(267a) Agitated Drying of Active Pharmaceutical Ingredients: Effect of Intermittent Mixing on Heat Transfer | AIChE

(267a) Agitated Drying of Active Pharmaceutical Ingredients: Effect of Intermittent Mixing on Heat Transfer


Glasser, B., Rutgers University
Leung, C., Rutgers University
McEntee, G., Rutgers University
Ghare, D. V., Rutgers University
Papageorgiou, C. D., Takeda Pharmaceuticals International Co.
Mitchell, C., Takeda Pharmaceuticals International Co.
Quon, J., Takeda Pharmaceuticals
Drying is a common unit operation in the upstream processing of active pharmaceutical ingredients (APIs). Although several drying methods have been used in the pharmaceutical industry, agitated drying is a common approach for API drying. During the process, wet particles are heated in a jacketed cylindrical vessel while being mixed by a rotating impeller until the product reaches the desired moisture content. An incomplete understanding of the process can result in operating problems such as under or over drying, non-uniform drying, polymorphism changes, agglomeration, and particle breakage. Moreover, it is difficult to choose the operating conditions to optimize the process due to several phenomena including mass transfer, heat transfer, and changes in material properties which occur simultaneously in an agitated dryer. Even though agitation promotes convective drying, the shear stress acting on the bulk material can result in particle breakage. In previous work, it has been observed that particle breakage is independent of rotation speed and dependent on the number of impeller revolutions.

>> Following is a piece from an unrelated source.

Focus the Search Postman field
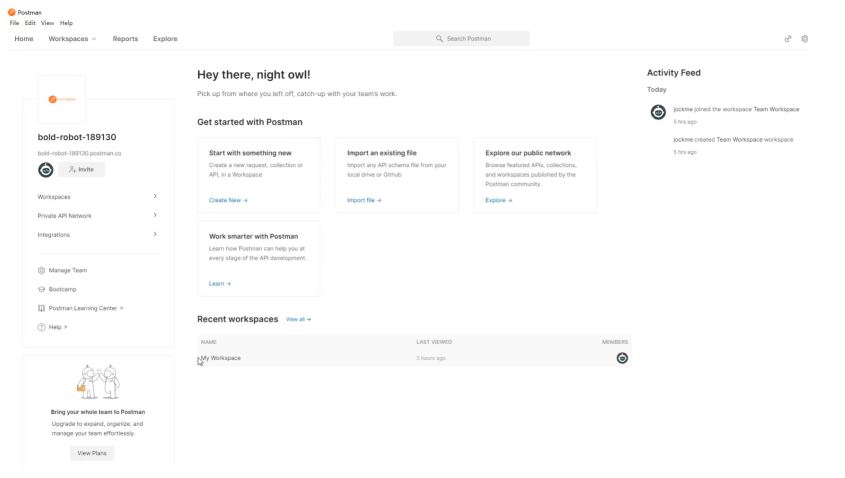 [x=461, y=39]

The discrete element method (DEM) has been used previously to examine heat transfer for particle-particle and particle-wall conduction for a dry bed of particles. The rate of heat transfer can be described by a heating time, which is the time required to heat the bulk material to a fraction of the wall temperature. In this study, we simplified the problem and focused specifically on how to maximize heat transfer while minimizing particle breakage during the drying process. We performed DEM simulations using intermittent mixing, defined as alternate stirring and non-stirring periods of the impeller, as an approach for minimizing particle breakage by decreasing the number of impeller revolutions. We found that the heating time initially decreased with increasing impeller revolutions and then reached a plateau. For a single cycle of intermittent mixing, the starting time of the stirring period influenced the heating time. Moreover, for multiple cycles of intermittent mixing with similar number of impeller revolutions, the heating time of the material bed decreased with increasing intermittent mixing cycles to a certain point and then reached a plateau. When we calculated the relative stirring time (RST), the ratio of stirring time per cycle, we found that intermittent mixing beds with similar RST and number of impeller revolutions gave similar heating time within a certain range of number of impeller revolutions. This work provides insight into how intermittent mixing can be optimized during the drying process in order to maintain effective heat transfer while diminishing particle breakage. This work was partially supported by Takeda Pharmaceuticals International Co.